Every SNP has some missing data for genotype that are different each other.
I need to perrform ANOVA for each SNP.
The problem is that performing ANOVA with multiple categorical predictors StatSoft remove the missing genotypes for all the SNPs included as categorical predictors so I have a reduced sample for all the ANOVA performed. In other words StatSofr uses only subjects that have data for all the predictors included even if I am not interested second order effects. I need just the main effect.
I have two choices: 1) perform ANOVA for each SNP that are 540
2) find a solution to force StatSoft to include all avaible data for each SNP in multiple analysis
could you help me?
it does not matter if interactions are included in the model. if a predictor is included in the model as a main effect, it is required for the model. this is not unique to statistica. the same would be true for any analysis tool. when selecting multiple x factors in a single model, each needs to be a complete record.
seperate one-way ANOVA models would not require data on the remaining x variables not included in the model. This is a different type of model and should be spedicified as such. I believe you were trying to say that you have 540 SNPs. if so, then you would have 540 seperate analyses.
The 540 seperate 1 way ANOVAS can be done via a macro with the code below. There are 2 places tha likely need updated. for i = 3 to 6 is where the x variables are selected. the oad2.varaibles= line, where 1 is should be the position of your y varaible.
Option Base 1
'the i varaible should lise the set of x variables for the one way anovas
Dim i As Integer
For i = 3 To 6
Dim newanalysis As Analysis
Set newanalysis = Analysis (scGLM, ActiveInputDataSet)

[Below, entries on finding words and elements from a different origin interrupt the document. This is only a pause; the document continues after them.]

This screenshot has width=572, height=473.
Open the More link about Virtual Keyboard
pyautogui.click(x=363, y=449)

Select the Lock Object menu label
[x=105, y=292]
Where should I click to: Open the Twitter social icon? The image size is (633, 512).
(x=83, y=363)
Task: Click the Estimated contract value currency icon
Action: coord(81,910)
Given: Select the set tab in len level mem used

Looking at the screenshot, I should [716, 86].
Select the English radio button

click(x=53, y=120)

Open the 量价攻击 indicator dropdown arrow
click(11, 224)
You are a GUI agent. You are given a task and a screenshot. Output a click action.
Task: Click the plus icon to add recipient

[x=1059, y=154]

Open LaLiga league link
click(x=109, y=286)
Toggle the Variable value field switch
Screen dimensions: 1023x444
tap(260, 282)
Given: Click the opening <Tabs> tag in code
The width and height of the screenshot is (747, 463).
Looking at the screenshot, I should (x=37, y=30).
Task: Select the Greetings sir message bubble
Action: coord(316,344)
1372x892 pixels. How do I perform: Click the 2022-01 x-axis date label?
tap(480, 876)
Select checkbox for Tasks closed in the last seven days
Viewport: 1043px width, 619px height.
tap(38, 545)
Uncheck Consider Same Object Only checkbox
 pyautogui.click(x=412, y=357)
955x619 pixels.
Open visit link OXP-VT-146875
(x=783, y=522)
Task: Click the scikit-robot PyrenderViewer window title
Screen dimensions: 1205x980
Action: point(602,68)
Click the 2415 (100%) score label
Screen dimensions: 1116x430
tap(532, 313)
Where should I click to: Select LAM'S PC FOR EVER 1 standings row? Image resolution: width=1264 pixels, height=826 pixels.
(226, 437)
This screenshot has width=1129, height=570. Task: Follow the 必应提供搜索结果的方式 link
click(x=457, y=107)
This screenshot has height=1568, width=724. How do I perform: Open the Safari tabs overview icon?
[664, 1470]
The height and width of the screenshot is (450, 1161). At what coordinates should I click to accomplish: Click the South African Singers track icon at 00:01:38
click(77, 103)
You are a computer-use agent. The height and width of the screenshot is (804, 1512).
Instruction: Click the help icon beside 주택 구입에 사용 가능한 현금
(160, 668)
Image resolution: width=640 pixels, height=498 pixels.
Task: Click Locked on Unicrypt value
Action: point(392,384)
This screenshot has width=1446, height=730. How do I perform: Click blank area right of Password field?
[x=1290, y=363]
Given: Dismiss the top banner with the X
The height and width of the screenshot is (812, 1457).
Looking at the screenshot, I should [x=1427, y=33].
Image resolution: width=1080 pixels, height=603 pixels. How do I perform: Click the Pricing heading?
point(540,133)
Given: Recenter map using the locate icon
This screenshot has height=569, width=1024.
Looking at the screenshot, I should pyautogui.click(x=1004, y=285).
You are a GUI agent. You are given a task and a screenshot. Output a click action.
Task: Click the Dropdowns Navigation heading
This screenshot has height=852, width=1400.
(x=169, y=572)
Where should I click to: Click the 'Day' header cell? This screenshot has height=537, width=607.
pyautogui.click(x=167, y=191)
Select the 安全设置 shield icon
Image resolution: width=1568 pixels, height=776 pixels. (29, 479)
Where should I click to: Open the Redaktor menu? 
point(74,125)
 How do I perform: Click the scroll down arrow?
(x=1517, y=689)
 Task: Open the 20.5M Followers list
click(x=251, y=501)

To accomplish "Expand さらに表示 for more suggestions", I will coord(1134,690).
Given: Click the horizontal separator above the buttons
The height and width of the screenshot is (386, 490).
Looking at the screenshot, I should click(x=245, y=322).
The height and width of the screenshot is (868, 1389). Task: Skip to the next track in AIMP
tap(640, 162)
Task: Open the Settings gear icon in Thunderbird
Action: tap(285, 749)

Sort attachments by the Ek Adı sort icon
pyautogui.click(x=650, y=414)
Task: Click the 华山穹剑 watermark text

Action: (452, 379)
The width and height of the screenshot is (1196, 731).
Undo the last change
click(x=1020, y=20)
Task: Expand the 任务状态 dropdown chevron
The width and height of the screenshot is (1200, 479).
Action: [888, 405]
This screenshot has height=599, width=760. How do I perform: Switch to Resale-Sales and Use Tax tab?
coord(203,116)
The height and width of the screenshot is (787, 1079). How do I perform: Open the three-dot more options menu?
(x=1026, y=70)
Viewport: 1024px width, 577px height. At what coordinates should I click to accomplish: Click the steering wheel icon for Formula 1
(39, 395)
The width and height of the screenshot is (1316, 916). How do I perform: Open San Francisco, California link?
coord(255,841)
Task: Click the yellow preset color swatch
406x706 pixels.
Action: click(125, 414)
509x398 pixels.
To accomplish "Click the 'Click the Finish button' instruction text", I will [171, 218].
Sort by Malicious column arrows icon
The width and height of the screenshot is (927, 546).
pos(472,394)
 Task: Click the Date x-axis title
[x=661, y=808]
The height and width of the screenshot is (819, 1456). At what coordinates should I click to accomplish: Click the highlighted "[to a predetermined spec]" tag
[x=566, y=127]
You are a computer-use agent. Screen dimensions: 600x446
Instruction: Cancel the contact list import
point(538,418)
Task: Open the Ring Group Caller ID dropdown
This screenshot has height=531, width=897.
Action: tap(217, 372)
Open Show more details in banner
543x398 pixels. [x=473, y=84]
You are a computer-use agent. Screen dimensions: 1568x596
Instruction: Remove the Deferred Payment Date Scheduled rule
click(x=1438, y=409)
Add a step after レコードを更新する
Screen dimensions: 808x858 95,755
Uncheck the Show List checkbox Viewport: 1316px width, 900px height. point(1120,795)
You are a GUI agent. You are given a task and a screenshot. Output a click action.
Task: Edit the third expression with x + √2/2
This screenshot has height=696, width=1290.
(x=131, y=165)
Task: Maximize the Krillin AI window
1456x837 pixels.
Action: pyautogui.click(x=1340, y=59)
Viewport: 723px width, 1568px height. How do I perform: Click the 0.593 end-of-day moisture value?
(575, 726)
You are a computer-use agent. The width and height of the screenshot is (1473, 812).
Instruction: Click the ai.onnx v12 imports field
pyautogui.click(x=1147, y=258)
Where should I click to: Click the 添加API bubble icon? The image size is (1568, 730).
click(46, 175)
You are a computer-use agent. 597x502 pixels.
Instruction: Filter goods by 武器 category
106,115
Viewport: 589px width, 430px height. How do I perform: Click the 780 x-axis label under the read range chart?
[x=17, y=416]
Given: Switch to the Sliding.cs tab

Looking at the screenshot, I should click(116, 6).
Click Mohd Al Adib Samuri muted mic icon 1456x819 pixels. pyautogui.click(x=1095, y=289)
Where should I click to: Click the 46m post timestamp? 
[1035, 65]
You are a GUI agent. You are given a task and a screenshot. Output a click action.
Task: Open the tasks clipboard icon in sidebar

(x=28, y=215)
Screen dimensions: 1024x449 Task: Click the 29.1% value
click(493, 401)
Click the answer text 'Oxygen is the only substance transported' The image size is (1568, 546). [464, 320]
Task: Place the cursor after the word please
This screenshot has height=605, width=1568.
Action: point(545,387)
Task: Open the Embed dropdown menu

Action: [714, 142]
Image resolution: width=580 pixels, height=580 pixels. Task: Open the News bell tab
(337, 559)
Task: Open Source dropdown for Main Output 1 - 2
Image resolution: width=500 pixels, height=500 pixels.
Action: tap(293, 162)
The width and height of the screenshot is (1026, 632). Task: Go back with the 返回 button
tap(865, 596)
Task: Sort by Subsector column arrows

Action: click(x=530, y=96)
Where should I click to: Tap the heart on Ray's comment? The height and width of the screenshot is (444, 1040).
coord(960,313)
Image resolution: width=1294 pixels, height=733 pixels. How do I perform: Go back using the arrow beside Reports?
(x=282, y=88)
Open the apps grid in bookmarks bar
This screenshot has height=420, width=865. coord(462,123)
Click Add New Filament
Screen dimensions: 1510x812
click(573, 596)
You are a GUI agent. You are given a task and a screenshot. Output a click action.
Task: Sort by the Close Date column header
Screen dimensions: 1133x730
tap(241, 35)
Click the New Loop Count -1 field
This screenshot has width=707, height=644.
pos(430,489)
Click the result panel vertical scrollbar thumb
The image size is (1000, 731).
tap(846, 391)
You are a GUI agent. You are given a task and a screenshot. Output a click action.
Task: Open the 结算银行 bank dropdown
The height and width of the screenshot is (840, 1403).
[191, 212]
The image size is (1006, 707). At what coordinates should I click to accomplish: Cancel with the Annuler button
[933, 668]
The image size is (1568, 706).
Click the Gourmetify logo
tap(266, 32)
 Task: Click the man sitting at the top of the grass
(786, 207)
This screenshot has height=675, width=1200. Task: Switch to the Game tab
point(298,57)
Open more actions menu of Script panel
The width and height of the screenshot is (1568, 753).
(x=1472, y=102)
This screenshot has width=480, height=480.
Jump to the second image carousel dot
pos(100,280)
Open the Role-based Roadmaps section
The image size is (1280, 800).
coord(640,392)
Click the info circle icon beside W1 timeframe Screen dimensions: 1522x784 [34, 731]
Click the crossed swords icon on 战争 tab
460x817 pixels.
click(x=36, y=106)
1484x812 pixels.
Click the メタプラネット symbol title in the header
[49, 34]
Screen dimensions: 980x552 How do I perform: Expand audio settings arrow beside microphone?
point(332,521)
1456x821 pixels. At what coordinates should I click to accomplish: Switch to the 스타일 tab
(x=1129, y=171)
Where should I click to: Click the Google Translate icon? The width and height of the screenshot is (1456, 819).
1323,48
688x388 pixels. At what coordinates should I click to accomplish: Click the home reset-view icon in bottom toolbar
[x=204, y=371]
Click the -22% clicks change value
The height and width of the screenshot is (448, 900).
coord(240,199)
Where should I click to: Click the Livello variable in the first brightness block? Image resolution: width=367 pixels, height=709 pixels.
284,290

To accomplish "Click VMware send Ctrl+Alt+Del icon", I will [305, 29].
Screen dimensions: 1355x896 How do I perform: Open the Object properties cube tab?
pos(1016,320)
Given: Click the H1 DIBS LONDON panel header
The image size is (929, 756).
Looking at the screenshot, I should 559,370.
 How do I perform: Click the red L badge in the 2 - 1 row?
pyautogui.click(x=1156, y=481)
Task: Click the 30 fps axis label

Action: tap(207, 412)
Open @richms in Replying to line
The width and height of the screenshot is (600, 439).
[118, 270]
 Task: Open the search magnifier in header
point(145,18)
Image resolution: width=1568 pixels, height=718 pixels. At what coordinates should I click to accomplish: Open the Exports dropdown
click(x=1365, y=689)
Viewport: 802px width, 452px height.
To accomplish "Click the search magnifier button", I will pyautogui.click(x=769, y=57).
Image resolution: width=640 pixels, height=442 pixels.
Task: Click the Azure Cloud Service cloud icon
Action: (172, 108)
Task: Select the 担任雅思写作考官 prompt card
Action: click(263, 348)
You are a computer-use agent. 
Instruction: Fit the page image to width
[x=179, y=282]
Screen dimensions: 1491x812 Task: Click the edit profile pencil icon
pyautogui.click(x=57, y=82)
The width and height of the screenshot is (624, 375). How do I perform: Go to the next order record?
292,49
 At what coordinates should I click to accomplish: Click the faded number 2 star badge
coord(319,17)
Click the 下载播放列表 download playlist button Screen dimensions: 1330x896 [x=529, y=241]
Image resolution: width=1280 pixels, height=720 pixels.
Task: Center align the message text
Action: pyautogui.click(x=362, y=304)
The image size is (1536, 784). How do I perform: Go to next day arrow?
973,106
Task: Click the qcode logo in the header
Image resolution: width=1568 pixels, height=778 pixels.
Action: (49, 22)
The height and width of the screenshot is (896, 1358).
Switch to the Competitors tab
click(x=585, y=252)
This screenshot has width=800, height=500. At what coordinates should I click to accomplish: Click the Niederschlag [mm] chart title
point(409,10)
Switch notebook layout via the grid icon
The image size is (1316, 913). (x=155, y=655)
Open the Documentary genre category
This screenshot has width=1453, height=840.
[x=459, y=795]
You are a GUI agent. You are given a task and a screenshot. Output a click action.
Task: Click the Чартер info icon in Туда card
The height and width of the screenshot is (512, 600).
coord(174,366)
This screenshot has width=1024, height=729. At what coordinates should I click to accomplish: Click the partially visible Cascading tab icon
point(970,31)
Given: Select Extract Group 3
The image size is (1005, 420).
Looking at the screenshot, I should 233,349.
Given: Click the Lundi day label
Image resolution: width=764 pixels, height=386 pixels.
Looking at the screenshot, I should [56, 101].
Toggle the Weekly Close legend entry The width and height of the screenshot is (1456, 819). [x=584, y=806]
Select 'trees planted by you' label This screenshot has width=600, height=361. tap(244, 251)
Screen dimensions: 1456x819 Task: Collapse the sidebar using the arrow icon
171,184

Dim oStaDocs As StaDocuments
' General Linear Models (GLM): Adstudy.sta
Dim oAD1 As STAGLM.GLMStartup
Set oAD1 = newanalysis.Dialog
' GLM One-Way ANOVA: Adstudy.sta
Dim oAD2 As STAGLM.GLMSpecifications
Set oAD2 = newanalysis.Dialog
'the #1 in the line below is where y is selected
oAD2.Variables = "1|" & i
' GLM Results 1: Adstudy.sta
Dim oAD3 As STAGLM.GLMResults
Set oAD3 = newanalysis.Dialog
Set oStaDocs = oAD3.EffectSizeAndPower
newanalysis.RouteOutput(oStaDocs).Visible = True
Set oStaDocs = Nothing
Set oAD1 = Nothing
Set oAD2 = Nothing
Set oAD3 = Nothing
Just a little more help. I need to generate simultaneously all the related graphs. How can I do this?
Thank you very much
I found the command by myself, thank you very much again!